DLQ Monitoring and Recovery

public class DlqMonitor {

    private final KafkaConsumer<String, String> dlqConsumer;

    public record DlqStats(
        long totalMessages,
        Map<String, Long> reasonCounts,
        Instant oldestMessage,
        Instant newestMessage
    ) {}

    public DlqStats getDlqStats() {
        var partitions = dlqConsumer.partitionsFor(DLQ_TOPIC);
        long total = 0;
        Map<String, Long> reasons = new LinkedHashMap<>();

        for (var partition : partitions) {
            TopicPartition tp = new TopicPartition(DLQ_TOPIC, partition.partition());
            dlqConsumer.assign(List.of(tp));
            dlqConsumer.seekToBeginning(List.of(tp));

            ConsumerRecords<String, String> records =
                dlqConsumer.poll(Duration.ofSeconds(5));

            for (var record : records) {
                total++;
                String reason = new String(
                    record.headers().lastHeader("dlq.reason").value(),
                    StandardCharsets.UTF_8);
                reasons.merge(reason, 1L, Long::sum);
            }
        }

        return new DlqStats(total, reasons, null, null);
    }
}

The Measurement

DLQ impact on pipeline throughput:

Scenario	Without DLQ	With DLQ
Poison message (1 in 10,000)	Pipeline stuck indefinitely	3s delay, continues
Transient failure (5% rate)	5% events lost or stuck	Retried and indexed
Mapping conflict batch	Entire batch rejected	1 event to DLQ, 999 indexed
DLQ backlog after 30 days	N/A	~50 messages (manual review)

The Decision Rule

Route permanently failing messages to a DLQ after 3 retry attempts. A message that fails 3 times with the same error is unlikely to succeed on the 4th attempt. The DLQ preserves the message for manual investigation without blocking the pipeline.

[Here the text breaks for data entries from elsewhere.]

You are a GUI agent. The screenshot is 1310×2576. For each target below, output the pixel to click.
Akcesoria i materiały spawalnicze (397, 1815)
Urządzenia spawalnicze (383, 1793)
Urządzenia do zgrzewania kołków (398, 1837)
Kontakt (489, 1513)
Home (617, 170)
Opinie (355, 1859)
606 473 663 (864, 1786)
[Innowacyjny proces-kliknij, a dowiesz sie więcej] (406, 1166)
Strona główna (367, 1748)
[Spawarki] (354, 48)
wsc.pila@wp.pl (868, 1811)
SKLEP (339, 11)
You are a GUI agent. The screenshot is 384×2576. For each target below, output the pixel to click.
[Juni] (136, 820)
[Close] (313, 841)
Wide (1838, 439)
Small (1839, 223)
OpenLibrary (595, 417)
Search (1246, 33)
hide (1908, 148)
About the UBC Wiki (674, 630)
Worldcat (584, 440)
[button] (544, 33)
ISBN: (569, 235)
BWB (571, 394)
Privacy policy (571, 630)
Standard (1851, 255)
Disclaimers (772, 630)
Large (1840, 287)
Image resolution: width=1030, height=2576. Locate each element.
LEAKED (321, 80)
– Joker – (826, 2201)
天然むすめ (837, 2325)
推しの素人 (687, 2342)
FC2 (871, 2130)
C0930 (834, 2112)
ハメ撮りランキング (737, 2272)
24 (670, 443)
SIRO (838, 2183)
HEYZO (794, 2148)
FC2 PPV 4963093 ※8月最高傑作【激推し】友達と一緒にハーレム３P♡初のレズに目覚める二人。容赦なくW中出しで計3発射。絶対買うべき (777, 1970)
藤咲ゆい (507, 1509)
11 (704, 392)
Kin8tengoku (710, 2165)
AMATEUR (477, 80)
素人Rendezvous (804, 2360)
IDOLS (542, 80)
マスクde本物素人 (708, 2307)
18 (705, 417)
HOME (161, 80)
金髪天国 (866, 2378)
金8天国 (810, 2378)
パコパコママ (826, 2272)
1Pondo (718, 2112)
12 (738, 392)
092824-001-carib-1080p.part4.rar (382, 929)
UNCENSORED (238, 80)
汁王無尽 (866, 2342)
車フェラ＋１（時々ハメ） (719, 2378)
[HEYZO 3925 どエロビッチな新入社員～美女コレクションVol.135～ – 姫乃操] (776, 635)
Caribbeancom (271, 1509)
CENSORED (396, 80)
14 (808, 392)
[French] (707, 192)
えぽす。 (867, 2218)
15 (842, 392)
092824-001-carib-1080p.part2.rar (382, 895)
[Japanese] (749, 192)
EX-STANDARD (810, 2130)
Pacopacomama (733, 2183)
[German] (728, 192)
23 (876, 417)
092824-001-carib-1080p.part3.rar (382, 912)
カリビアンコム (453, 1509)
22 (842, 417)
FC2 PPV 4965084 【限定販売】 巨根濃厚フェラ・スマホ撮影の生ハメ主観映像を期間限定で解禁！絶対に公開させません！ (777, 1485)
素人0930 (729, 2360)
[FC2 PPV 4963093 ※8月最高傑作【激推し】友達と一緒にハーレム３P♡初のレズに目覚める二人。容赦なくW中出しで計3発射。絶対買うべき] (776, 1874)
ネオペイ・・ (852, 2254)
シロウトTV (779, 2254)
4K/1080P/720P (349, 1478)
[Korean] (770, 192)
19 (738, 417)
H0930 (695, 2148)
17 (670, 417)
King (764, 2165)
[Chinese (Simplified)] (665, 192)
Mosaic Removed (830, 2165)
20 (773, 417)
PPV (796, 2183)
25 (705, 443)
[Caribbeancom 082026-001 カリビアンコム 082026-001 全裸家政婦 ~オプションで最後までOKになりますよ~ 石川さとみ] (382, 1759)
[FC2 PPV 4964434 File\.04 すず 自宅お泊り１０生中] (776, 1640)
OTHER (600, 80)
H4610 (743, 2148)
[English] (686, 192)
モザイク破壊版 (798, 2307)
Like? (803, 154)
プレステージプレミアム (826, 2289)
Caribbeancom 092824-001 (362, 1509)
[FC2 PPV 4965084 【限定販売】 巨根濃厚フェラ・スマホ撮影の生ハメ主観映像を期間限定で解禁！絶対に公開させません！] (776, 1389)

Classify errors as retryable (cluster overload, timeout, unavailable shards) or permanent (mapping conflict, oversized document, malformed data). Retryable errors get exponential backoff. Permanent errors go directly to the DLQ.

Monitor DLQ depth daily. A growing DLQ indicates a systemic problem (mapping mismatch, schema evolution error) rather than isolated poison messages. DLQ depth should be stable or decreasing after manual remediation.